Two methods were used to quantify the cholesterol on T cells. For Filipin III staining, T-Tre/BCN-Lipo-Ava cells were cultured for 12 hours and the CM was collected. Naive and activated cells were incubated with each type of CM for 12 hours. Cells were collected, plated in confocal chambers after centrifugation, and fixed with 4% PFA for 15 min at room temperature. Then, cells were washed twice with PBS and stained with Filipin III (50 μg/ml; Sigma-Aldrich) for 30 min at 4°C. Images were collected using a Zeiss LSM 880 confocal microscope and analyzed using Zeiss ZEN software.

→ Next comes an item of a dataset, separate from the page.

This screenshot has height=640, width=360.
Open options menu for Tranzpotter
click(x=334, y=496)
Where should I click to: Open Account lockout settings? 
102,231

In addition, T-Tre/BCN-Lipo-Ava cells, Ava-pretreated T cells, and unconjugated T cells were incubated at 37°C for 12 hours. After incubation, the cells were collected at 0, 2, 4, 8, 12, and 24 hours and stained with Filipin III (50 μg/ml) to quantify the content of plasma membrane cholesterol of T cells over time by flow cytometry.

For oxidation-based cholesterol quantification, activated CD8⁺ T cells were incubated with the CM of T-Tre/BCN-Lipo-Ava cells for 12 hours or with an equivalent dose of free Ava for 12 hours as positive control. The plasma membrane was collected as previously reported (54, 55), and the cholesterol was quantified using an Amplex Red cholesterol assay kit (Invitrogen) according to the manufacturer’s instructions.